Under this line is a listing; return exactly the lines starting at the one with "You are a computer-use" and running down to the one with "Click the Done", and leave out its pictures.

## Supplied entries
= = = = =
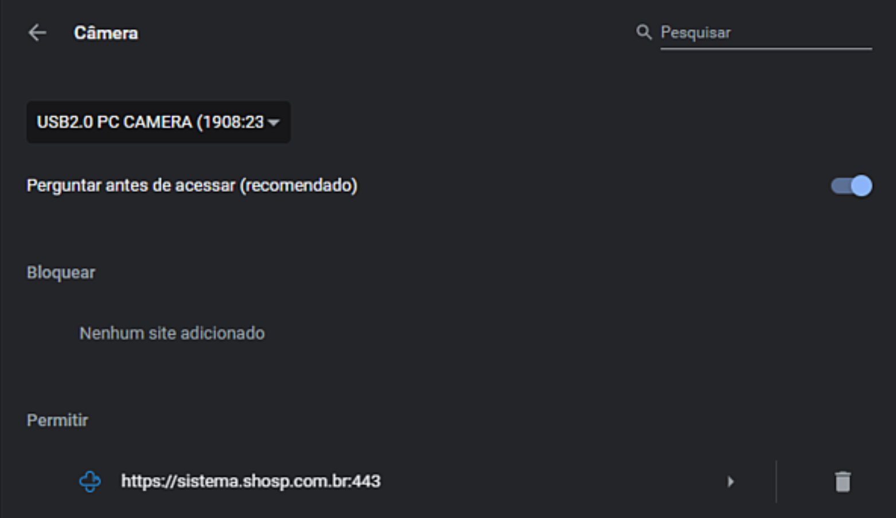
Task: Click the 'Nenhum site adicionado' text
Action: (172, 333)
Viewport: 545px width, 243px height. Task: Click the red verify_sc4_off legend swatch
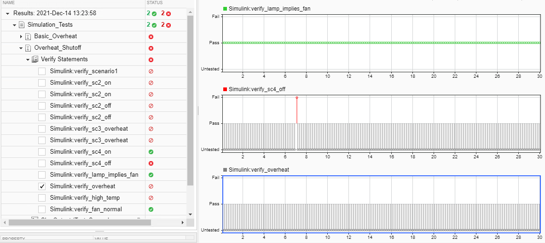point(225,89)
= = = = =
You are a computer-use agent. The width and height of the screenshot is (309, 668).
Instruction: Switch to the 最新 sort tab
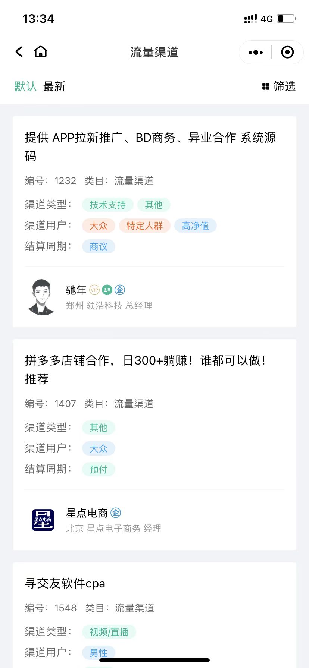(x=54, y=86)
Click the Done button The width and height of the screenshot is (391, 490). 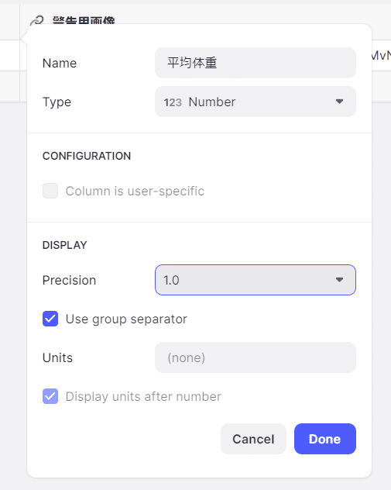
= = = = =
## Answer to this problem
You are a computer-use agent. The width and height of the screenshot is (309, 668).
Instruction: Switch to the 最新 sort tab
(x=54, y=86)
Click the Done button The width and height of the screenshot is (391, 490). 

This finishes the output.